La veille, la coalition avait rencontré les représentants de l'armée, qui dirige le pays depuis le départ du président Hosni Moubarak, et avait demandé à faire partie du dialogue qui s'amorce sur l'avenir de l'Égypte.

En attendant, elle maintient la pression, tout en reconnaissant que l'on a satisfait à la plupart de ses demandes. Il reste encore à abroger la loi sur l'état d'urgence, à libérer les prisonniers politiques et, surtout, à dissoudre le cabinet ministériel hérité de l'ère Moubarak.

«Nous savons tous quels ministres sont corrompus et nous voulons qu'ils quittent ce gouvernement aussitôt que possible», dit Shady El Ghazeli.

Le Conseil militaire suprême, qui a pris le pouvoir après le départ du dictateur, a cédé la gestion courante du pays au gouvernement nommé en catastrophe à la fin du mois de janvier. Ce qui, selon la coalition, contribue à perpétuer le régime.

Treize à table

Mais d'où sort donc cette coalition qui affirme vouloir défendre les intérêts du peuple dans la période délicate qui s'amorce? En fait, elle a été formée trois semaines avant la première grande manifestation de la place Tahrir, explique une de ses membres, Sally Moore.

Elle rassemble cinq organisations: l'Association nationale pour le changement, lancée par le Prix Nobel de la paix Mohamed ElBaradei, trois autres groupes de l'opposition et les Frères musulmans. Chacun de ces groupes a droit à deux délégués dans la coalition, qui compte aussi trois membres indépendants.
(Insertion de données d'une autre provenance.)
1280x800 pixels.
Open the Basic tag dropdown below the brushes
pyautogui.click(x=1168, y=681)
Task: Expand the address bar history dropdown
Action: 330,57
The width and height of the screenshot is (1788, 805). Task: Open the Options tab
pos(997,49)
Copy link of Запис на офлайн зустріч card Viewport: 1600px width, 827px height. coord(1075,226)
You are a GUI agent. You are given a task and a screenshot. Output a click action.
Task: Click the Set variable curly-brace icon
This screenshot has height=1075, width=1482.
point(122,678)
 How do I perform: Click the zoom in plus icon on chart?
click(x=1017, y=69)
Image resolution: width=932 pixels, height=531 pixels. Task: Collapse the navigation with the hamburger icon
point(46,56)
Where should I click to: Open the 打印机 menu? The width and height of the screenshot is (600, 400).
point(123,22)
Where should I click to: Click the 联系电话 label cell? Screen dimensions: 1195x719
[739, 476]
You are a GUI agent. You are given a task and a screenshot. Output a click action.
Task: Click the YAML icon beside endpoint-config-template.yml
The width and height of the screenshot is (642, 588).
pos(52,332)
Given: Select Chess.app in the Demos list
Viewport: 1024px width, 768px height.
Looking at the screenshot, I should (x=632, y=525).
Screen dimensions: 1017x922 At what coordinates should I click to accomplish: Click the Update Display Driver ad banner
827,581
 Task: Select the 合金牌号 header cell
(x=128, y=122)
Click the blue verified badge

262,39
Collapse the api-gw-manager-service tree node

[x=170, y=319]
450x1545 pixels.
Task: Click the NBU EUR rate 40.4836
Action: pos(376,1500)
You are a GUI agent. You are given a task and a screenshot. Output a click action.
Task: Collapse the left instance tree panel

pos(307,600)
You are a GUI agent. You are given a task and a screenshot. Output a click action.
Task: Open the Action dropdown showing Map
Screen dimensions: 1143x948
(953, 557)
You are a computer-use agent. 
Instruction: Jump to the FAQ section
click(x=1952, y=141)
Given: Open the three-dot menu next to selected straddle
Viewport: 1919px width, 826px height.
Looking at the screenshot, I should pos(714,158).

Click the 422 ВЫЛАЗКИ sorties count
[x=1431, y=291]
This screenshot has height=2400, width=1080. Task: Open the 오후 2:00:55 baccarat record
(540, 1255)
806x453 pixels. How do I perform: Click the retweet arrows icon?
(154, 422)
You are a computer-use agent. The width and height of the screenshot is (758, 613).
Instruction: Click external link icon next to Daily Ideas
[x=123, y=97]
Avec 13 personnes issues d'horizons politiques divergents, ce n'est pas toujours facile de s'entendre sur une stratégie commune. «Il y a beaucoup de débats, pas tant avec les Frères musulmans qu'entre les libéraux et les gauchistes», explique Sally Moore - seule femme et seule chrétienne du groupe.

Position délicate

La coalition avance sur un fil de fer. Trois jours après la chute du dictateur, les Égyptiens n'ont pas cessé de manifester. Leurs revendications ne sont plus politiques, mais sociales. Ils veulent améliorer leur sort.

Tout le pays est touché par des grèves. Hier, il y a eu des débrayages dans les banques, les services ambulanciers et les transports. Même les policiers, qui avaient durement réprimé les manifestants dans les premiers jours, ont sorti leurs pancartes pour réclamer de meilleurs salaires. Quand il les a vus, mon chauffeur de taxi a été pris d'un fou rire: pas possible, des policiers qui manifestent!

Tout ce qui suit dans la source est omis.